• _Work task_
Reproduce without any pictures the lines from the one that contains "Task: Click Dif. Goles header in Grupo 1" through the end of the records, exactly as written.

►

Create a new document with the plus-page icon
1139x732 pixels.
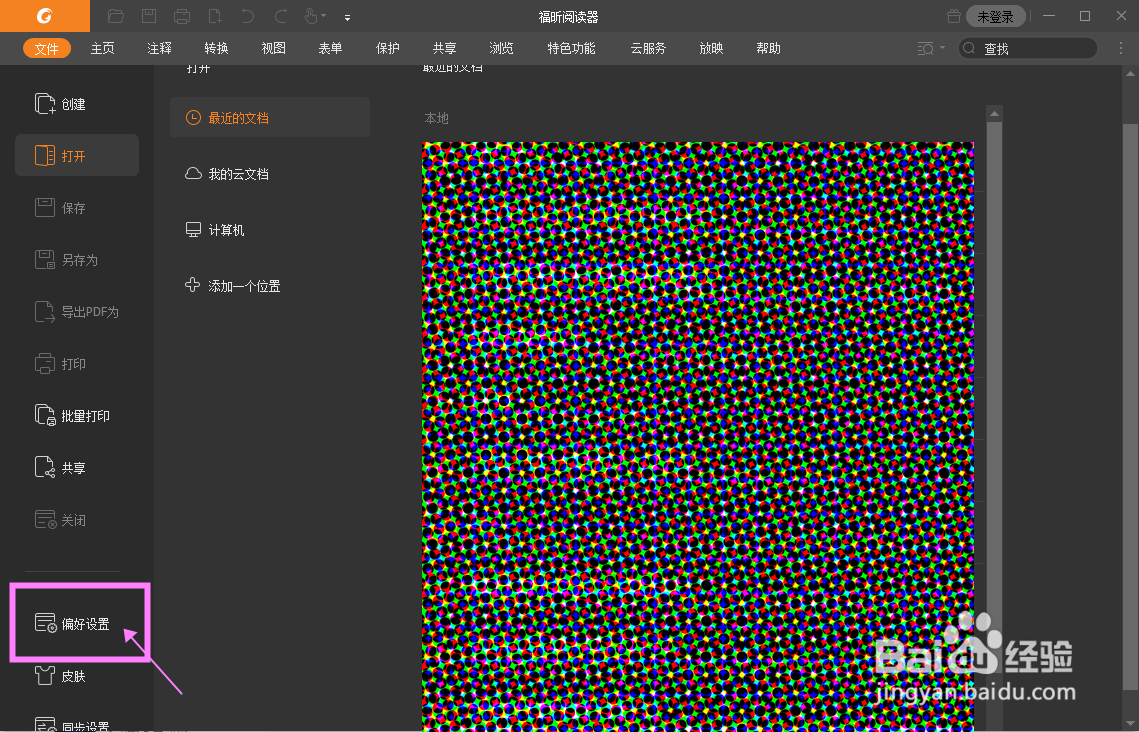point(212,16)
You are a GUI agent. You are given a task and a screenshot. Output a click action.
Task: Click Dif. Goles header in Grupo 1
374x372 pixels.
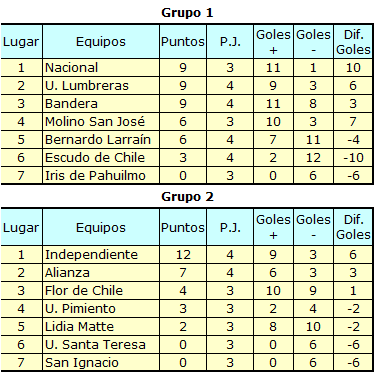tap(353, 42)
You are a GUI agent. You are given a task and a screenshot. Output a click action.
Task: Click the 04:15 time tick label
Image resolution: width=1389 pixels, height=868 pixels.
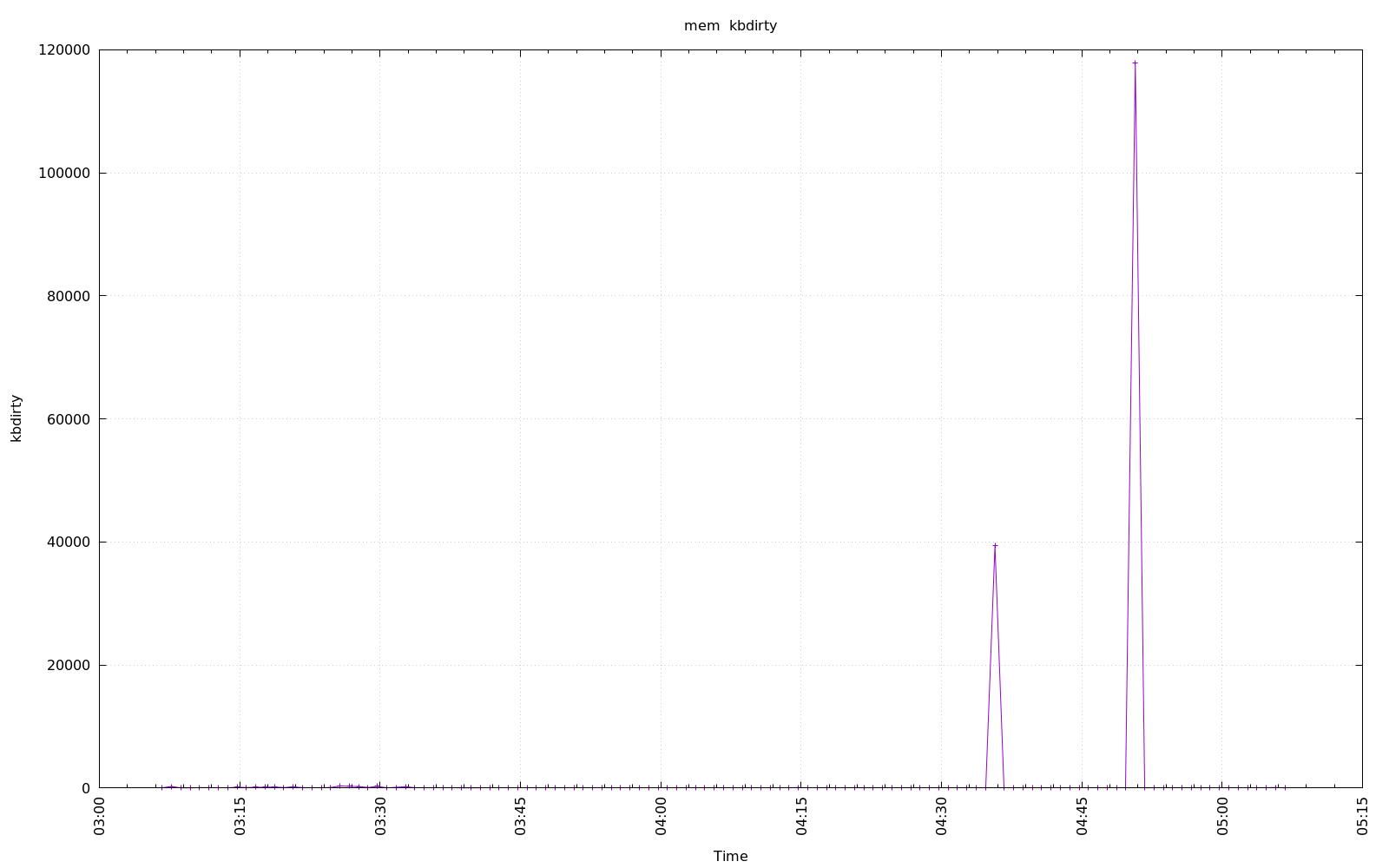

◄

• _Written response_
Task: Click Dif. Goles header in Grupo 1
374x372 pixels.
tap(353, 42)
You are a GUI agent. You are given a task and a screenshot. Output a click action.
Task: Click the 04:15 time tick label
Image resolution: width=1389 pixels, height=868 pixels.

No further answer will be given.